Il problema della tortura in Italia
Caratteristiche della tortura nel mondo contemporaneo
In momenti di sbandamento e d’aberrazione abbiamo rivisto lo spettro della tortura legale levarsi ancora minaccioso, e gli abusi, approvati o tollerati, dei rappresentanti d’una mentitrice giustizia hanno fatto temere ai nostri giorni il suo ristabilimento, e con esso, lo sfacelo dell’intera civiltà giuridica moderna. La tortura non è quindi affatto un ricordo del passato, un istituto mostruoso proprio dei sistemi premoderni. Al contrario, essa è tornata ad essere, anche nei nostri civili ordinamenti, una pratica diffusa e niente affatto eccezionale, pur se stigmatizzata dal diritto internazionale come crimine contro l’umanità. La questione della tortura non è, quindi, un problema teorico, appartenente alla tradizione classica, settecentesca, illuministica del garantismo penale. Essa è bensì una questione aperta, drammaticamente, dalle innumerevoli e sempre più numerose denunce di sevizie su arrestati o detenuti, anche nei Paesi di democrazia avanzata. Quest’uso barbaro, inumano e sconcertante non appartiene a un passato ormai superato; concerne invece il presente, è tema dei nostri giorni.
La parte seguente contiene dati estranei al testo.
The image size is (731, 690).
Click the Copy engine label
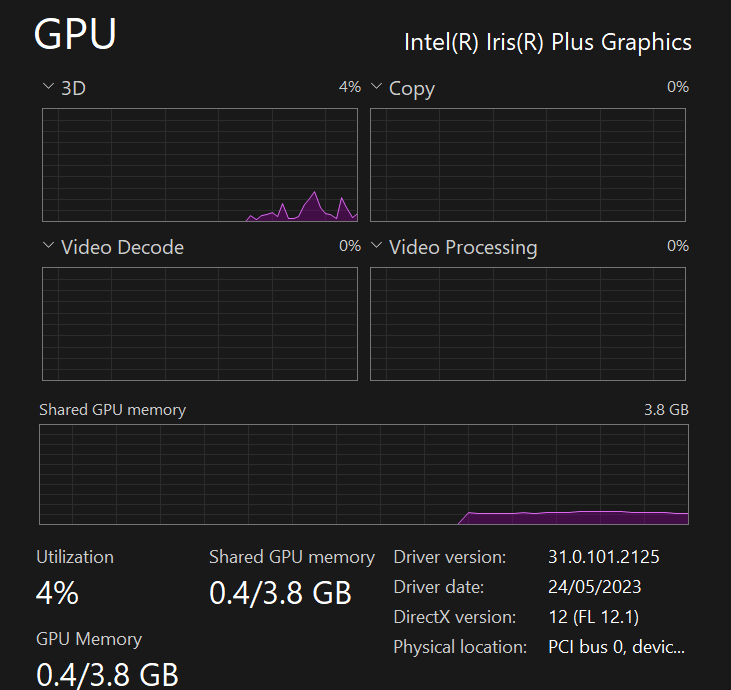click(412, 89)

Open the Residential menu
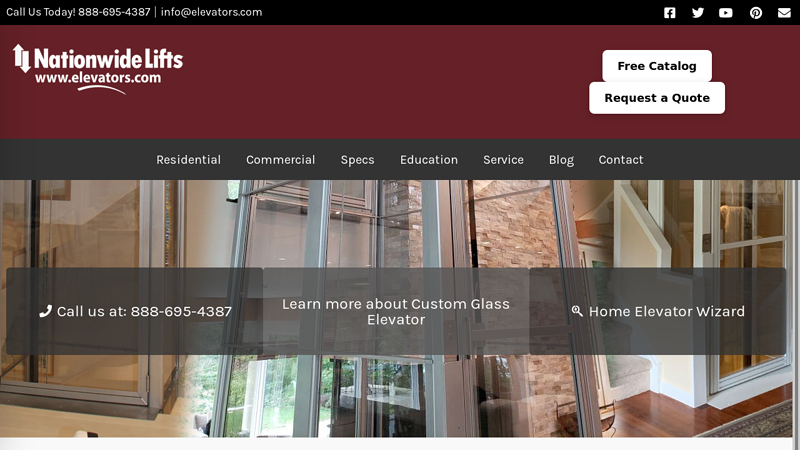point(188,160)
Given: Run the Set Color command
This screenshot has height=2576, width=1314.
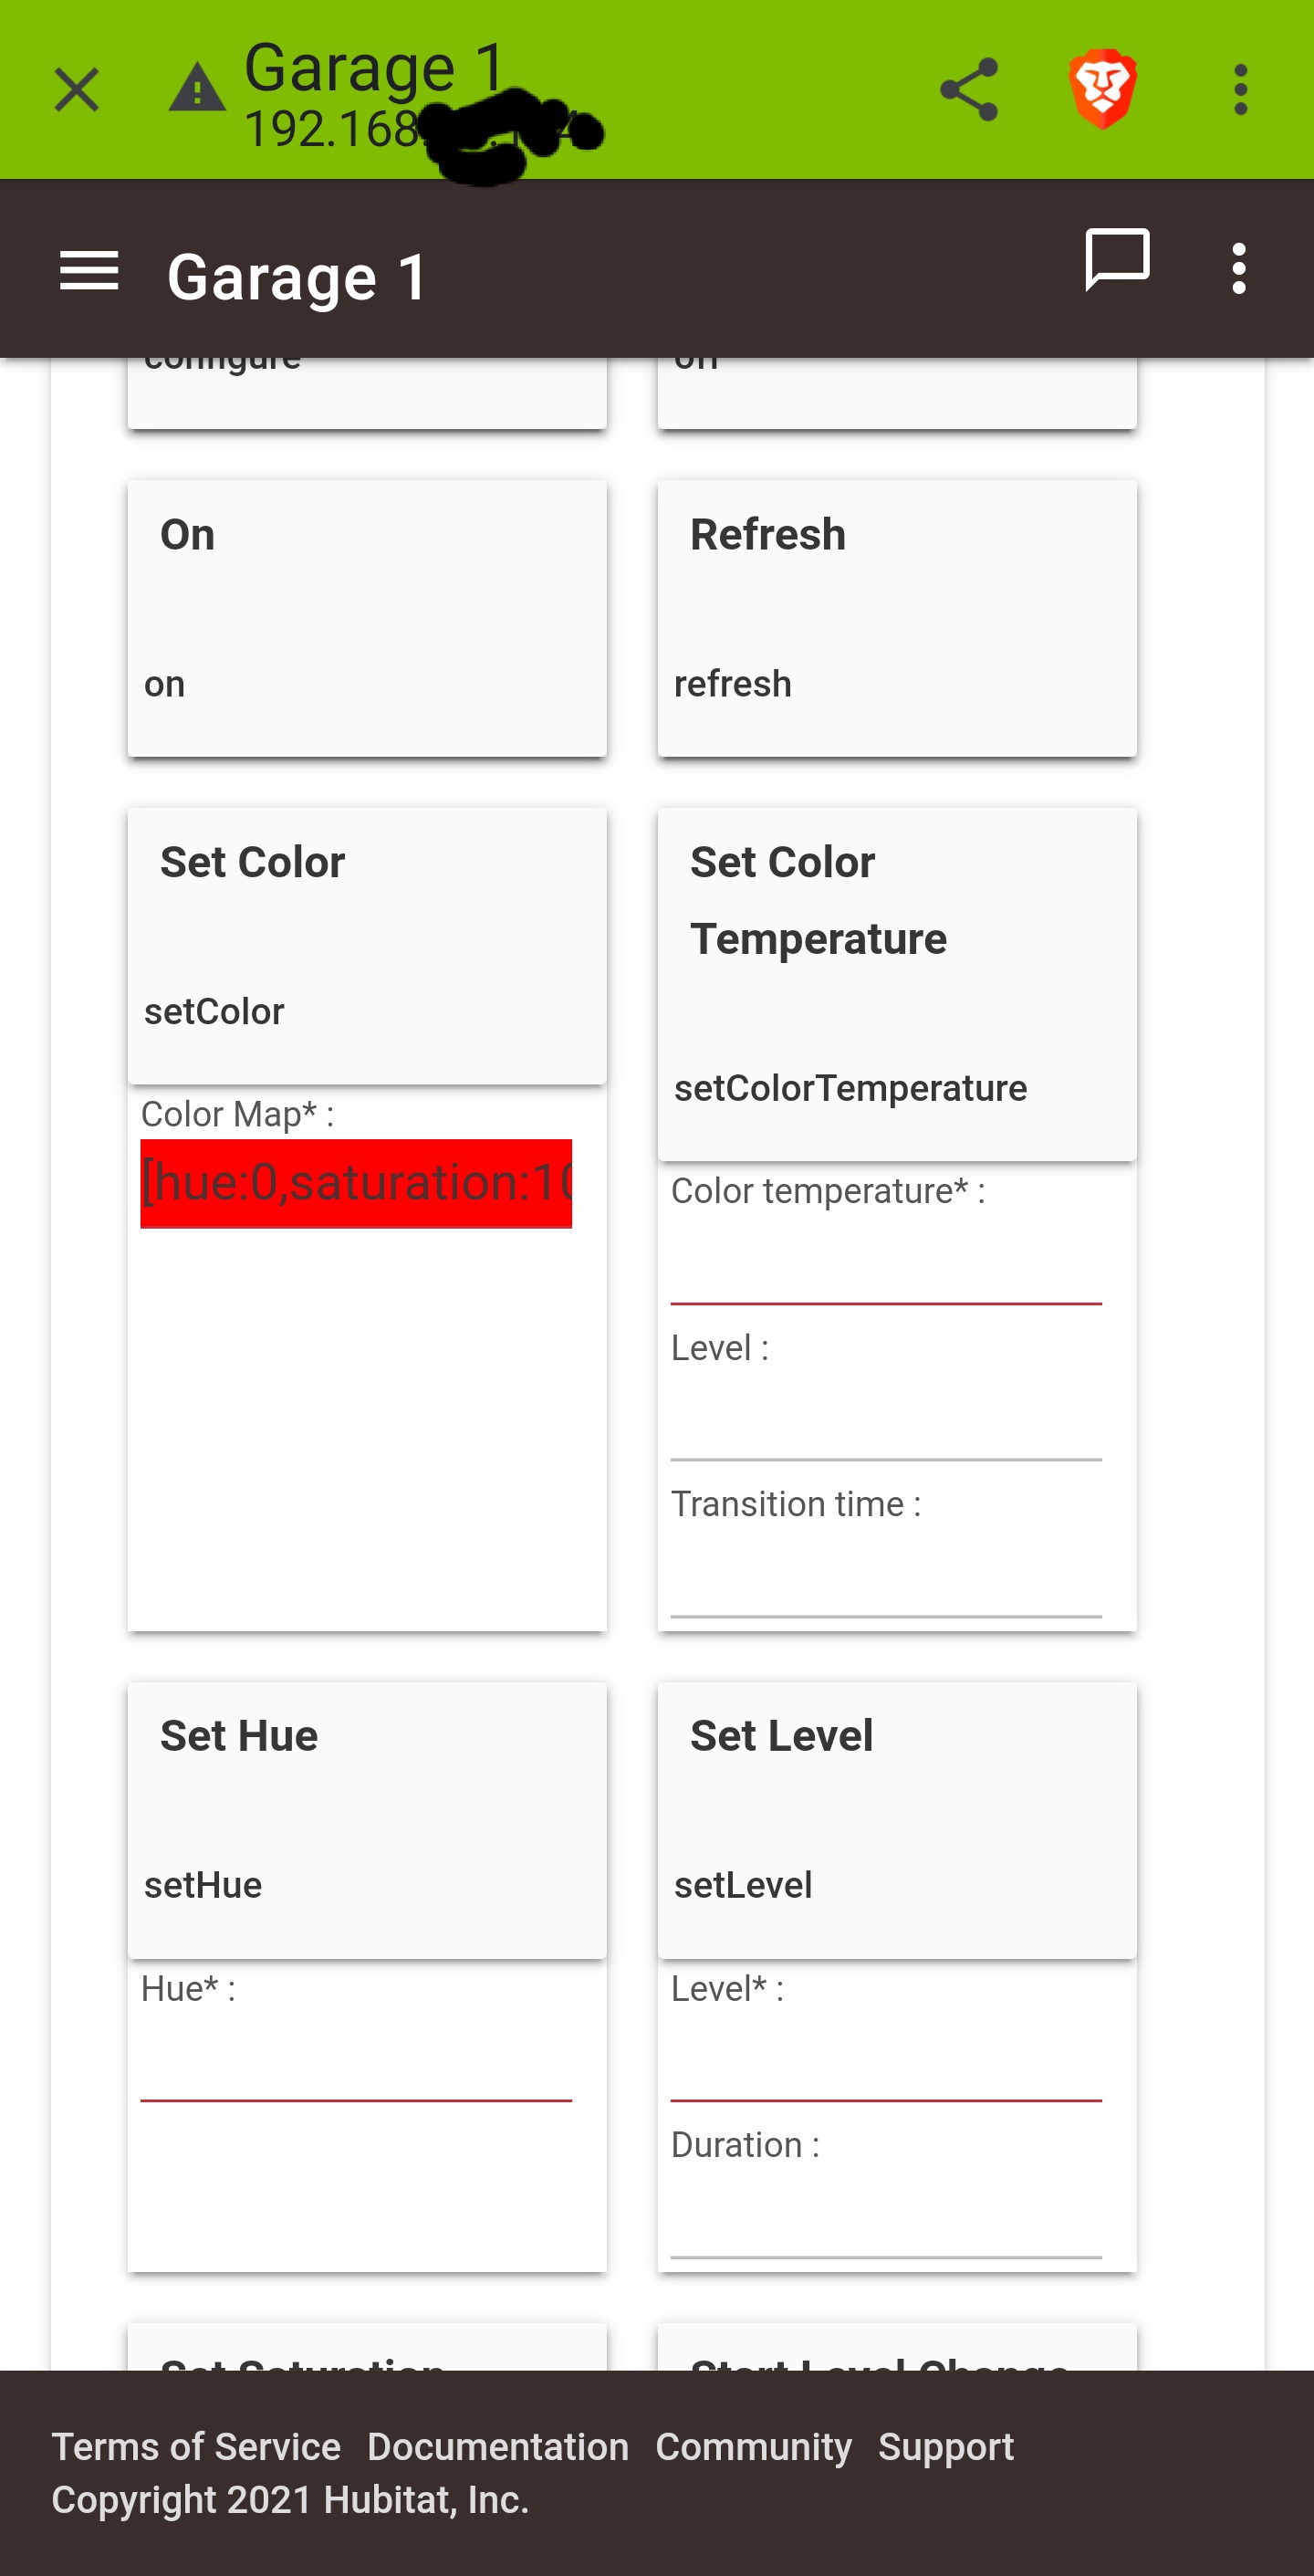Looking at the screenshot, I should click(x=367, y=946).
Occorre allora, oggi, distinguere due tipi di torture, entrambi strutturali ma sotto più aspetti opposti. Il primo tipo di tortura è quello praticato in maniera occulta e con la consapevolezza della sua illegalità, nel chiuso delle camere di sicurezza. È una pratica poliziesca, purtroppo niente affatto eccezionale, che si consuma in segreto e la cui “cifra nera” va ben oltre le aperte denunce, di fatto scoraggiate dal rischio per i denuncianti di essere perseguiti, in mancanza di prove, per calunnia. Ciò che è eccezionale è la sua rivelazione. Si ricordino, in Italia, i pestaggi, le lesioni gravissime, le vessazioni e le mortificazioni inflitte a Genova, nel 2001, a giovani manifestanti illecitamente arrestati e ampiamente documentate grazie alla presenza di giornalisti e fotografi. C’è poi un secondo tipo di tortura che si è venuto affermando in questi anni e che è ancora più inquietante e disgustoso: la tortura non già come pratica isolata, occultata, consapevole della propria illiceità e perciò imprevista e imprevedibile, bensì come metodo strategico di inquisizione, di punizione e di intimidazione generale nei confronti del nemico o di chi è sospettato tale, adottato in esecuzione di esplicite direttive e perfino codificato in appositi manuali.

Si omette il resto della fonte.